MAOIs have been identified as a successful biological treatment for hysteroid dysphoric individuals. This is due to MAOIs catering to forms of treatment-resistant depression. The side effects of MAOIs vary across users, and may include insomnia, weight gain, and sexual dysfunction.

If the use of MAOIs have proven to be ineffective in reducing the symptoms of hysteroid dysphoria, other forms of treatment include psychotherapy. This enables individuals with such symptoms learn how to effectively process their emotions and exert greater control of their emotional responses.

== Criticisms ==

=== Co-morbidity ===
The inability for hysteroid dysphoria to be classified as its own unique condition is attributed to its co-morbidity with other disorders. The symptoms of hysteroid dysphoria share similarities with a variety of mood disorders.
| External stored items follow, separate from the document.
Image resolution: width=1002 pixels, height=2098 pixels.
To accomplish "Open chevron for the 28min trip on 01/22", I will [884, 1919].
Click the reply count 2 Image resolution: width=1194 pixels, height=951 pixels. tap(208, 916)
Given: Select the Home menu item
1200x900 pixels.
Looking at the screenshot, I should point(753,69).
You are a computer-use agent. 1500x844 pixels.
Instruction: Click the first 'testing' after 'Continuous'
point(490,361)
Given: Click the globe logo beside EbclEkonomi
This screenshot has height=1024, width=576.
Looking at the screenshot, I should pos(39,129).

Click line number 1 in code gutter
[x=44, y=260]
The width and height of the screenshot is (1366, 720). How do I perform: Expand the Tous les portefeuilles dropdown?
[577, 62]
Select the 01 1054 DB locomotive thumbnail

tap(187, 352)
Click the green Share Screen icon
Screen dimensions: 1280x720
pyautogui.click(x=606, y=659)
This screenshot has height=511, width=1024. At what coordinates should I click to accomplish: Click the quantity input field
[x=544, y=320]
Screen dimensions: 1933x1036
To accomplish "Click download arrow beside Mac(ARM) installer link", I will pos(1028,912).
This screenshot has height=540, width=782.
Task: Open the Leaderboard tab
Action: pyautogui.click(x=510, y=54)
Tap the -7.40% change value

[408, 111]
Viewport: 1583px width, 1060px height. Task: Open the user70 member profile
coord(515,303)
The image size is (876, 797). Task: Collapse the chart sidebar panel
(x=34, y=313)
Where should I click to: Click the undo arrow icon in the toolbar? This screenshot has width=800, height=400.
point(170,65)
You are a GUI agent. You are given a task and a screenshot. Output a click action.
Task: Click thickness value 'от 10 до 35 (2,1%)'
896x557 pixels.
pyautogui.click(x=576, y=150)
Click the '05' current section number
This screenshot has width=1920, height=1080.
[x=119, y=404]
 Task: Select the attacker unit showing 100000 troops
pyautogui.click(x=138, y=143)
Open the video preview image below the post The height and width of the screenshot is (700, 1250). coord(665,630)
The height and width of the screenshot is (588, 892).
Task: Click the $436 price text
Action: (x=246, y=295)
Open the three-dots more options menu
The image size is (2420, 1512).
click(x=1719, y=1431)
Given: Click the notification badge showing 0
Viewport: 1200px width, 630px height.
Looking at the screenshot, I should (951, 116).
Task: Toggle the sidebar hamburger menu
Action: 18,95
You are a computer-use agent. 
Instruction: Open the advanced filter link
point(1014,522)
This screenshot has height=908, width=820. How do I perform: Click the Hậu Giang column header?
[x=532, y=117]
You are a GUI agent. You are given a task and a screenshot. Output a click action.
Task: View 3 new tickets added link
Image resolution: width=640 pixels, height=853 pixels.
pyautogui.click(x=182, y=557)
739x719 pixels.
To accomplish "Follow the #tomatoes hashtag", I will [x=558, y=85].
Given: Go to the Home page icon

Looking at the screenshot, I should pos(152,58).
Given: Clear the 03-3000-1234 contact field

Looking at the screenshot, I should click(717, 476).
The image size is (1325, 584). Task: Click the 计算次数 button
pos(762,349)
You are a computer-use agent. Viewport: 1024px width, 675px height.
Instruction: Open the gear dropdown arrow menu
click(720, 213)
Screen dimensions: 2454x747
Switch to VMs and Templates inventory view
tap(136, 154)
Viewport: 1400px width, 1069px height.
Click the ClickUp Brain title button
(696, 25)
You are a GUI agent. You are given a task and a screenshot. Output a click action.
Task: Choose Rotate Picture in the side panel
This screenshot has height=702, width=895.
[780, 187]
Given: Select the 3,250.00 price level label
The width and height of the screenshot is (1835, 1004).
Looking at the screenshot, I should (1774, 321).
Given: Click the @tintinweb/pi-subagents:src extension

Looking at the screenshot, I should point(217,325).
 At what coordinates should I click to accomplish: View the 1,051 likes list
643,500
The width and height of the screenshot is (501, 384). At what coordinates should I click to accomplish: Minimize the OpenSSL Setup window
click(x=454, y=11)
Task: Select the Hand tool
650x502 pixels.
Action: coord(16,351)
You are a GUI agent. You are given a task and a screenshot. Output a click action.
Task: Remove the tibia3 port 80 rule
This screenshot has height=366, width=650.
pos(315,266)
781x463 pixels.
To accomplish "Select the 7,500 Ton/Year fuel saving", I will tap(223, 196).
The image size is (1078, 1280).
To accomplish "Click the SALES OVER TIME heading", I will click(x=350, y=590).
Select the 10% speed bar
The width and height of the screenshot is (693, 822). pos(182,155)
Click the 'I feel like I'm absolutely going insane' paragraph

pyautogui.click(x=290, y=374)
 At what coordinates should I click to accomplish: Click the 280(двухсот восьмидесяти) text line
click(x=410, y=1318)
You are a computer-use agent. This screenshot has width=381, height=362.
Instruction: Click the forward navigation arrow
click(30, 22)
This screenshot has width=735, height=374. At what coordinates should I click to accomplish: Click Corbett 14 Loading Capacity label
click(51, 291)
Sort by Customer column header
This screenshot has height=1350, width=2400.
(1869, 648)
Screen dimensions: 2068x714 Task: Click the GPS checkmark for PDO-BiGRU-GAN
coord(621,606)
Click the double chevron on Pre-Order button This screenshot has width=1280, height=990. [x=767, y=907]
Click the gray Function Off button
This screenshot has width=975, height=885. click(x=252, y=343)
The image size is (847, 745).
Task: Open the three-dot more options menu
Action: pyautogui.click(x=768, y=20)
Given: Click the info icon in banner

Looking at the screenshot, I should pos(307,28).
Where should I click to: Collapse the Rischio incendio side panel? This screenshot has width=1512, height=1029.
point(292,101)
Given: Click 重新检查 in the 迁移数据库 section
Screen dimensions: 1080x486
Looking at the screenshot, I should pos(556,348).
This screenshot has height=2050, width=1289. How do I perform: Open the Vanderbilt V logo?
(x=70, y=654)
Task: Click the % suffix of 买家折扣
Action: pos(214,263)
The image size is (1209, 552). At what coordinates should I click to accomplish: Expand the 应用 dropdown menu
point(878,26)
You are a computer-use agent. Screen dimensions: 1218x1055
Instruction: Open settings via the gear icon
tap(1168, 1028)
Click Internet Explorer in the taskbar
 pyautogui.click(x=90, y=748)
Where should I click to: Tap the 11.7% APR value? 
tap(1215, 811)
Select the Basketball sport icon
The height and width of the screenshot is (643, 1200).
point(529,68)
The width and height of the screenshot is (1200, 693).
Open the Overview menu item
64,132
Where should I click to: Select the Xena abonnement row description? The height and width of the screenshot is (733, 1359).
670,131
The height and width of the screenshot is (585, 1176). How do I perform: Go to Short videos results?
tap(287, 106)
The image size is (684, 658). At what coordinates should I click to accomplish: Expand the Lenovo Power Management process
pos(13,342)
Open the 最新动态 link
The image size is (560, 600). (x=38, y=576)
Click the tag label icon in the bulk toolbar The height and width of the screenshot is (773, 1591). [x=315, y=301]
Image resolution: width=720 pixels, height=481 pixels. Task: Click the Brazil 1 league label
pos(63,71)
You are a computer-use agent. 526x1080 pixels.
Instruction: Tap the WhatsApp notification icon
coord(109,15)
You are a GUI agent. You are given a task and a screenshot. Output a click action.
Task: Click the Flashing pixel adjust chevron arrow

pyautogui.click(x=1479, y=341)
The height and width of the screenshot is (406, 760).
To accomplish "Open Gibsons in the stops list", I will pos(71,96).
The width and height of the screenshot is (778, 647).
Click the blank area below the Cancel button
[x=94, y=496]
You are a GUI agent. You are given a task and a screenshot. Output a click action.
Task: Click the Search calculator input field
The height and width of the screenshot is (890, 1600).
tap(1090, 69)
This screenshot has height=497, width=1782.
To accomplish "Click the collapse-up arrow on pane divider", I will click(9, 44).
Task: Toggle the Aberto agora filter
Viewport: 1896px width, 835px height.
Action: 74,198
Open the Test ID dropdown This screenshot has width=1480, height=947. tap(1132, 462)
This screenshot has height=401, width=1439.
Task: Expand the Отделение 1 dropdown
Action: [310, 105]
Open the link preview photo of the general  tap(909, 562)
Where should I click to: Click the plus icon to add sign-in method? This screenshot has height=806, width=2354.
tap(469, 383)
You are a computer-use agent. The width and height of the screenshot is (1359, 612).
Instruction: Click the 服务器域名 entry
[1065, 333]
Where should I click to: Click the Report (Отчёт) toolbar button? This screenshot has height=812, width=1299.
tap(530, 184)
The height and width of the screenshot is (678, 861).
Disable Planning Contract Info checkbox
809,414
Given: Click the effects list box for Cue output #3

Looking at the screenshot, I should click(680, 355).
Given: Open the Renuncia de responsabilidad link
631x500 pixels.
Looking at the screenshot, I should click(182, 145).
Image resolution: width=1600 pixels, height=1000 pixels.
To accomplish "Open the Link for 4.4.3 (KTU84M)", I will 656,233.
Some of which include:
- Histrionic personality disorder, characterized by an overwhelming desire to be noticed by others.
- Bipolar disorder due to the instability of emotions.
- Social anxiety disorder due to the withdrawal from social situations in response to feeling rejected.

ADHD has been identified as highly co-morbid with hysteroid dysphoria. One notable similarity lies in the comparable structure of the neuroendocrine system. Neuroimaging research has revealed that ADHD targets hypothalamic pituitary adrenal (HPA), a region of the brain that governs and regulates bodily stress. This has shown to induce symptoms of hysteroid dysphoria among individuals. Further analysis of brain scans suggests that both disorders result from interference in the brain's communication systems, specifically systems that govern emotion and attention.

=== Methodological issues ===
Much of the understanding of hysteroid dysphoria is based on research with predominantly female participants. Consequently, this has led to a common misconception that hysteroid dysphoria is most prevalent amongst women. However, some research has suggested that the symptoms of hysteroid dysphoria manifest differently across men and women. The degree of rejection sensitivity in participants was measured using a 'rejection sensitive questionnaire' and attitudes towards intimacy were identified using a 'fear of intimacy scale'. Analysis of the gender differences in intimate relationships has shown that females with higher rejection sensitivity display greater fear of intimate relationships compared to their male counterparts. Some differences included females displaying greater hostility in relationships whereas men may display subtle signs of jealousy.

Some research has suggested that the symptoms of hysteroid dysphoria may be sufficient to define this as a distinct disorder. Research has discovered some differences between ADHD and hysteroid dysphoria, particularly in terms of the duration of the disorders. ADHD has been identified as a life-long disorder whereas symptoms associated with hysteroid dysphoria are regarded as "brief" and tend to "dissipate rapidly." This observation has prompted a focus on the potential for hysteroid dysphoria to be distinct from ADHD, with some suggestion that this disorder may instead be a sub-symptom of ADHD.